Betapa sering halusinasi dianggap berbau negatif oleh sebagian orang pada suatu saat. Namun, bagi Sari Koeswoyo, halusinasi tampak dibenarkan ketika sedang mencari inspirasi dalam melukis.
Demikian kurang lebih saya tangkap dari perkataan Beliau pada Kotekatrip ke-9. Tepatnya, mengunjungi pameran tunggal lukisan karya Beliau di ruang Garasi, Gandaria, Jakarta Selatan.
Dengan begitu bersemangat, Beliau memaparkan cerita atau latar belakang: mengapa lima lukisannya yang dipamerkan akhirnya tercipta. Kepada anggota Kotekasiana yang hadir, semangat Beliau tiada tanding.
Tiadalah seperti membaca buku pelajaran, intonasi dan ekspresi Beliau sangat membara. Saya di antara yang hadir mendengar secara saksama dan pada kali tertentu, merasa tertarik dengan ceritanya.
Ya, dari lima lukisan berpakem wayang, masing-masing punya cerita sendiri. Secara garis besar, lukisan bertema feminis Jawa. Warna-warni melengkapi goresan di atas kanvas (cukup besar berukuran 120x140 cm).

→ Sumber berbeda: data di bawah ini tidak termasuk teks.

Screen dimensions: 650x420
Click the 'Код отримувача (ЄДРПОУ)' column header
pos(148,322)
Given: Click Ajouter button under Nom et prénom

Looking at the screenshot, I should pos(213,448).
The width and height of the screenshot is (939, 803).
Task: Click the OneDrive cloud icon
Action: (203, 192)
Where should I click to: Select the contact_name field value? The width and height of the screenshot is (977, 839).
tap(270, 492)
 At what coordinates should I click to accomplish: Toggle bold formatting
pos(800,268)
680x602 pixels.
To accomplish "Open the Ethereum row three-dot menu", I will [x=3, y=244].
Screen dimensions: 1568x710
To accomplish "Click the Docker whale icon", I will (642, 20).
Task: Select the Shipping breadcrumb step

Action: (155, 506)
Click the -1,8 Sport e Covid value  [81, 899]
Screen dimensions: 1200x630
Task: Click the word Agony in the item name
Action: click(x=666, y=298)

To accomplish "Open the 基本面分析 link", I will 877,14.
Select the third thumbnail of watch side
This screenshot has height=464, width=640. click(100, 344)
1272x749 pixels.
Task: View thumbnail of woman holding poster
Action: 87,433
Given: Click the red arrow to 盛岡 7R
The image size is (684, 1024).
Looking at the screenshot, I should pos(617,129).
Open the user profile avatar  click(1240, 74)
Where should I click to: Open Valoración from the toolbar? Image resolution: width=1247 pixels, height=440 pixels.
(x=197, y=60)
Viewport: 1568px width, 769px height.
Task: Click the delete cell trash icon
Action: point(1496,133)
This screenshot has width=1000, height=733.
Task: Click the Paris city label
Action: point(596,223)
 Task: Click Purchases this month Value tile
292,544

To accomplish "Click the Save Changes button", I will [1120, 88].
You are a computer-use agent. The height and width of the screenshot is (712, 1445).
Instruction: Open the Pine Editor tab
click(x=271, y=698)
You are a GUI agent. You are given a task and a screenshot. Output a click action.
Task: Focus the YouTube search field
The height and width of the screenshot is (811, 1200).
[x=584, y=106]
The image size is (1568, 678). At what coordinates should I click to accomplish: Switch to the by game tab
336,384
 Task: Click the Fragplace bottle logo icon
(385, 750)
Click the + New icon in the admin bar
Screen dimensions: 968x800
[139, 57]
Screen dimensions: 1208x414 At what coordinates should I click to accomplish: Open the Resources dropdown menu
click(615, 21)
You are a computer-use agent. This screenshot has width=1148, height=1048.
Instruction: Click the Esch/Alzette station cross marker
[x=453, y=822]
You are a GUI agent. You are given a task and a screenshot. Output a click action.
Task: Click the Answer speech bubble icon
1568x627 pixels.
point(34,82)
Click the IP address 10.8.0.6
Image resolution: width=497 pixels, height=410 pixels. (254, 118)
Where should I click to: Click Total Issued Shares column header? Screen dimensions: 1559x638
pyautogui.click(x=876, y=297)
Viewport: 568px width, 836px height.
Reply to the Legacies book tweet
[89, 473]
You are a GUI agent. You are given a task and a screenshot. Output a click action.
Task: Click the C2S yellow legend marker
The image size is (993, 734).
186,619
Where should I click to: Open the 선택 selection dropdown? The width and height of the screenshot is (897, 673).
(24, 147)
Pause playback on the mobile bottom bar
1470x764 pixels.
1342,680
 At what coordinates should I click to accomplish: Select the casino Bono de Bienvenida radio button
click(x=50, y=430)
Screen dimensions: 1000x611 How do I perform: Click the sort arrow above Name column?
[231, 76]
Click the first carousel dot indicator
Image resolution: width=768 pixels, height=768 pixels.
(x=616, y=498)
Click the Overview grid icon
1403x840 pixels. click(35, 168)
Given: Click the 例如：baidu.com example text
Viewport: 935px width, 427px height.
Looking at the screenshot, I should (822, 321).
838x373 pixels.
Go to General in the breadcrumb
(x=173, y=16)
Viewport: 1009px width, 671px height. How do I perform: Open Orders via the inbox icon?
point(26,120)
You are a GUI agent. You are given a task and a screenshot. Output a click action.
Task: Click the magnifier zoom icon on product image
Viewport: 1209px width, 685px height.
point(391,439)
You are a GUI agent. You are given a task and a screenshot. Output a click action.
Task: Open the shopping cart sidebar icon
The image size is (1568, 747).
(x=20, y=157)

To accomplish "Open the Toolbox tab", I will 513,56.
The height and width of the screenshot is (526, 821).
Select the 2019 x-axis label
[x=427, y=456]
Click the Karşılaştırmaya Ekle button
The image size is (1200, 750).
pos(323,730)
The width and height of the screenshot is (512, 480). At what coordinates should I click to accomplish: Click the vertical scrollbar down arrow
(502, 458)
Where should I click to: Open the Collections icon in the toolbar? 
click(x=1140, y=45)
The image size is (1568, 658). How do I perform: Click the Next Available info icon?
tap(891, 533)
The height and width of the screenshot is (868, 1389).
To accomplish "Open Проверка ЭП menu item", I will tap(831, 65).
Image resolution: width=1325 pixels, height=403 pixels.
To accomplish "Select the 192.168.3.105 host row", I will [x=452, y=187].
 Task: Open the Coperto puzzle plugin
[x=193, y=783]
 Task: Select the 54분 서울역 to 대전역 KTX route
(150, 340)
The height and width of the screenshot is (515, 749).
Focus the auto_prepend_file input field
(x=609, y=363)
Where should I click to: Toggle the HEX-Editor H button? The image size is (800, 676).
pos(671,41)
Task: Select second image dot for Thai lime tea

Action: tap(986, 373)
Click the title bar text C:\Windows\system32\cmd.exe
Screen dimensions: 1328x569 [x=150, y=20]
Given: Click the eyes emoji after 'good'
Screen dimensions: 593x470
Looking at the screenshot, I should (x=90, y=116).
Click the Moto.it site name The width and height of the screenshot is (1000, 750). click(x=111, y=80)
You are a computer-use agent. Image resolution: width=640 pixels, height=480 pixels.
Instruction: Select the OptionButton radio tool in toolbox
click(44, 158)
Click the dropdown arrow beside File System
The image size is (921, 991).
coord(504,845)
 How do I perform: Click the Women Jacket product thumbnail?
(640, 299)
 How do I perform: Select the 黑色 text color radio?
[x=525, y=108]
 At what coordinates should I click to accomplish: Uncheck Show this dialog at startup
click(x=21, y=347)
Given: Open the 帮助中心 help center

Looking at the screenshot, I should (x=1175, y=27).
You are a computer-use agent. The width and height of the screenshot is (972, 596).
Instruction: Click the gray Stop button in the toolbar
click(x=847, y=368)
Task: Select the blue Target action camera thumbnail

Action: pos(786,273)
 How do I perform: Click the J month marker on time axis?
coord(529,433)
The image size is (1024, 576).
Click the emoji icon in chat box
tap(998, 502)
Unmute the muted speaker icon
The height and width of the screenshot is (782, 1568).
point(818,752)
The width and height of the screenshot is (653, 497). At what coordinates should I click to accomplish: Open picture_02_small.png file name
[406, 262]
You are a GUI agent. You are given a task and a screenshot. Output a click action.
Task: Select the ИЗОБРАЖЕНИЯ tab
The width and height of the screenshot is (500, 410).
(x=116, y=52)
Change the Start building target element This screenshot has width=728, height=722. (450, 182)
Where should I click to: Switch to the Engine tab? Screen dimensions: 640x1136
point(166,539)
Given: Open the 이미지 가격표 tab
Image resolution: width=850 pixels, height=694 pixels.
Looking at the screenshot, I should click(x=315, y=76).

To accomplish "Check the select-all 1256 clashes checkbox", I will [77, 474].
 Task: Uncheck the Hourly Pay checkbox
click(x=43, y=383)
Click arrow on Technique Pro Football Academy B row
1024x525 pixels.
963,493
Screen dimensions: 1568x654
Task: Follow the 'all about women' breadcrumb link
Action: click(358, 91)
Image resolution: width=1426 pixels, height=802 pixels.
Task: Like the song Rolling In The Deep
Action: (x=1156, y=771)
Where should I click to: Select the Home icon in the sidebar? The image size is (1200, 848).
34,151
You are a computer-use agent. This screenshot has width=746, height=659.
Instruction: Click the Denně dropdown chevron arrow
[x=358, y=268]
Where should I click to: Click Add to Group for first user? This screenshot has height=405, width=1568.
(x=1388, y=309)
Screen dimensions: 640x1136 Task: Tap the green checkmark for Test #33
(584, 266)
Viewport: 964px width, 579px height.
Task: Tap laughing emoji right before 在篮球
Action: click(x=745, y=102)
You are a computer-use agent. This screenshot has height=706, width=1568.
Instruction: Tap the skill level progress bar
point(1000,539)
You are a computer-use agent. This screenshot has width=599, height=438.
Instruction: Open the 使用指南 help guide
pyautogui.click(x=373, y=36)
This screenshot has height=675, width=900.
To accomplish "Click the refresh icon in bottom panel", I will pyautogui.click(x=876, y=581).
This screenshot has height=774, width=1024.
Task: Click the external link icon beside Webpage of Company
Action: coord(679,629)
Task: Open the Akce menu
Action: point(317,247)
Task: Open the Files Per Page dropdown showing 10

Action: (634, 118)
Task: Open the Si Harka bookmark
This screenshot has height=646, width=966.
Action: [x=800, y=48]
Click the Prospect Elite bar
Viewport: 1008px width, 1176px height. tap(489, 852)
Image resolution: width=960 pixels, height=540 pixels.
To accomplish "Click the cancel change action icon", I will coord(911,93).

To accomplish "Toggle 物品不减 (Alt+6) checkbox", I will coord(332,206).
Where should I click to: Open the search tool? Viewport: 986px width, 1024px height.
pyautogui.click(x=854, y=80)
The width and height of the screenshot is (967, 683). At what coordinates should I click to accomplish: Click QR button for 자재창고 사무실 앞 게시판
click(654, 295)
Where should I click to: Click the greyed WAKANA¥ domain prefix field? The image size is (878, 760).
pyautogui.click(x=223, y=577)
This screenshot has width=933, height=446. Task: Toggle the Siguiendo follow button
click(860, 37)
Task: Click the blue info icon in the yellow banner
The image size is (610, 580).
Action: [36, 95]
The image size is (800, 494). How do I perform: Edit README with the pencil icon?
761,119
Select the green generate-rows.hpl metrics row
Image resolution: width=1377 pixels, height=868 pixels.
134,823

Tiada yang bisa menduga bahwa Sari Koeswoyo yang dulunya seorang penyanyi, mampu melukis dengan baik bahkan menyelenggarakan pameran tunggal.
Tentu, tiadalah pula yang bisa melakukan demikian dengan sendirian. Hal baru yang berbeda sama sekali (meskipun masih dalam ragam kesenian). Ada orang di balik Beliau yang mendukung. Â
Salah satunya ialah Kana Budi Prakoso, seorang pelukis yang dianggap adik sekaligus guru atau mentor Sari dalam melukis. Beliau pun menyediakan garasi rumahnya sebagai tempat pameran.
Dari cerita Sari Koeswoyo, ada kalanya sepulang syuting, Beliau langsung melukis meskipun sampai rumah pukul tiga pagi. Mungkin ada imajinasi dalam halusinasinya yang mendesak untuk segera ditorehkan.